8. Benyamin Bailey-Unranked, last level DSL
Ben Badler of Baseball America joined the FutureSox podcast back in December and offered some high praise for White Sox’s prospect Benyamin Bailey. Badler also recently wrote a summary of the top 20 prospects from the Dominican Summer League in which Bailey landed in the 9th spot overall.
The 6’4″ 225 pound outfielder hit .342/.503/.447 with a 173 wRC+ in the DSL as a 17-year-old in 2019. Benyamin walked at a rate of 22% and posted a .476 wOBA. Bailey was signed out of Panama City, Panama and given a bonus of $35K. Panamanians are notoriously well coached and understand the game because of an extensive youth program on display in the country.
Badler called Bailey a “physical specimen” and described him as being “lanky with long limbs and natural hitting ability with some pop”. Bailey has the chance to be a power and speed threat but he might always have some length to his swing because of how big and long he is. He currently possesses above average raw power despite only hitting 1 home run in the DSL.
Bailey compiled 33 strikeouts and 45 walks last year, leading the Dominican Summer League in on base percentage. Bailey projects as a corner outfielder and is an above average runner.
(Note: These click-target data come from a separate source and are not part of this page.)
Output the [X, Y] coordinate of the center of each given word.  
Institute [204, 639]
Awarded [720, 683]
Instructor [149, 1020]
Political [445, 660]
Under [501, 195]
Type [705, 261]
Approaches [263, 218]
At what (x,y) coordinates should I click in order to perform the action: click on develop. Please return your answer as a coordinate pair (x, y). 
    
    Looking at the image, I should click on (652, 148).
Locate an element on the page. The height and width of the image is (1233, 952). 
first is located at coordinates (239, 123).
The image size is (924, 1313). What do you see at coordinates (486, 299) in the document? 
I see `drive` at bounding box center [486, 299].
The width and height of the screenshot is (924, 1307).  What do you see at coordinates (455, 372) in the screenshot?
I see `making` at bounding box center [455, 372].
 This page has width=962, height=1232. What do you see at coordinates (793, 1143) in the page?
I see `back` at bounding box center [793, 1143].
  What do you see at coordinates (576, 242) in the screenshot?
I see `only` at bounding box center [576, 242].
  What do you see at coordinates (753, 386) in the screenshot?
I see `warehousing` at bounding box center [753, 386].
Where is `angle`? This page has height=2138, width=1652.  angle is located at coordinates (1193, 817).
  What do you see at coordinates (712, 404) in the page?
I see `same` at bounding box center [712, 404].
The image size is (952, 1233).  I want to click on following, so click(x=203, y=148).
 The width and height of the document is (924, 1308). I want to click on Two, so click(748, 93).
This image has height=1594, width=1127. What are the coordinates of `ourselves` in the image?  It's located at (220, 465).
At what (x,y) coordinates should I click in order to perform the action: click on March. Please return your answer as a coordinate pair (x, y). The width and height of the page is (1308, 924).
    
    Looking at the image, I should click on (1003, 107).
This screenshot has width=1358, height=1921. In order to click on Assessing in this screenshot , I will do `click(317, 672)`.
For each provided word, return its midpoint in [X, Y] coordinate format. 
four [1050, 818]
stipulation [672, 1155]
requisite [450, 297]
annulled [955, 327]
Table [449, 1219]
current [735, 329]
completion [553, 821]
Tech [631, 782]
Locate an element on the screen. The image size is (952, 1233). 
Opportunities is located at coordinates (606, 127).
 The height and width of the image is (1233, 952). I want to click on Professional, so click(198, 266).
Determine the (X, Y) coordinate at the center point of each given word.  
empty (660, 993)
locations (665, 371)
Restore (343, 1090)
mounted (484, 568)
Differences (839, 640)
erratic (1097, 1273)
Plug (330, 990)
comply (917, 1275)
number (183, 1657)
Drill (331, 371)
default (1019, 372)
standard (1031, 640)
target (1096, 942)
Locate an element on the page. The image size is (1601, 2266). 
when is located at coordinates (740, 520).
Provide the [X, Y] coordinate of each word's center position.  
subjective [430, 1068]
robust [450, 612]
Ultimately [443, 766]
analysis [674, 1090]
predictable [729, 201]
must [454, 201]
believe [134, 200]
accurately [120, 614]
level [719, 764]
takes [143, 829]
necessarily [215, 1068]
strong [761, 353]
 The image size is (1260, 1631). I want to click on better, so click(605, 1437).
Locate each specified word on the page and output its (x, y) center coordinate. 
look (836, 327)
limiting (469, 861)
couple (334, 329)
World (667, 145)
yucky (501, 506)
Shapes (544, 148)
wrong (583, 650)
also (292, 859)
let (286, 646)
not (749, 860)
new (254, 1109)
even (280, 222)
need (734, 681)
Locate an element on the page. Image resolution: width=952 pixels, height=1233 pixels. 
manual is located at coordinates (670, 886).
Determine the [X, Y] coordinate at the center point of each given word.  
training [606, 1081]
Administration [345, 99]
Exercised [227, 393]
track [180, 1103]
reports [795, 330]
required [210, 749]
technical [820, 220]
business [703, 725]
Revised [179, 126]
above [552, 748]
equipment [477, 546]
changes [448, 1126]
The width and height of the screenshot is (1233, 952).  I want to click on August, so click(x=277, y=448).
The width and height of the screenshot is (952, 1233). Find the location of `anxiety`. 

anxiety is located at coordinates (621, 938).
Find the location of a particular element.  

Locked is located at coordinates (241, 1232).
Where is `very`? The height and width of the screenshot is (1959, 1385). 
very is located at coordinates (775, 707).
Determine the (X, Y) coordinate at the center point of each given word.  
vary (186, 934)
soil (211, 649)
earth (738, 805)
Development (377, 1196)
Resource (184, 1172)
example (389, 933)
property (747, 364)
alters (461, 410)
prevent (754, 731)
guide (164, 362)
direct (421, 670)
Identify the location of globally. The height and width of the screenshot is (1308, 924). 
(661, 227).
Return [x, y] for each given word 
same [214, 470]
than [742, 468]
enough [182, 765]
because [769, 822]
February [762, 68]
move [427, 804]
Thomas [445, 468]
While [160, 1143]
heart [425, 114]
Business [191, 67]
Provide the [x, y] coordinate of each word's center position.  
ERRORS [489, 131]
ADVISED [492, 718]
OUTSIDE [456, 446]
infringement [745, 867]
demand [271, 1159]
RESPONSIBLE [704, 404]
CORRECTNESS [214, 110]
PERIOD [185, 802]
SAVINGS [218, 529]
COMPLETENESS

His .955 OPS over the course of 55 games is definitely an eye opener and Bailey should be on the radar in 2020. Benyamin Bailey should make his stateside debut in 2020 and open the season in extended spring training on his way to the AZL White Sox for his first affiliated season.
9. Cabera Weaver-Unranked, last level Hi-RK
Cabera Weaver was drafted in the 7th round in 2018 out of South Gwinnett, Georgia. The 6’3″ 180 pounder play centerfield and bats and throws from the right side. After signing, Weaver posted a 112 wRC+ with a 10% walk rate and stellar defensive skills on display in the AZL.
His promotion to the Pioneer League to play for Advanced Rookie level Great Falls in 2019 was well earned. In 62 games with the Voyagers, the 20-year-old struggled with a line of .254/.317/.377 and staggering strikeout totals. The young outfielder is very skinny with top scale speed and athleticism however. He projects as a difference maker defensively and possesses lots of upside but more time in short season rookie ball will likely be required in this case.
10. Luis Mieses-Unranked, last level Hi-RK
Mieses was part of the international haul in 2016 in the same class as Luis Robert. He was signed out of the Dominican Republic and given a bonus of over $400K. He’s the 28th ranked prospect in the White Sox’s system according to MLBPipeline.
The 6’3″ 180 pounder moved to right field in 2019 after playing exclusively in center before that. Mieses is 19-years-old and hits and throw left handed. Luis has power potential, a nice left-handed stroke and he makes consistent contact on the baseball. He has the look of a prototypical right fielder. Luis Mieses also needs to refine his approach because he swings so often that he puts bad pitches in plays.
He has the potential to hit 25 homers on an annual basis. Equipped with a plus arm and athleticism, he’s also a below average runner. Mieses hit .241/.264/.359 with 4 homers for the Great Falls Voyagers in 2019. He’s likely to remain in short season ball again in 2020 and has plenty of time to improve.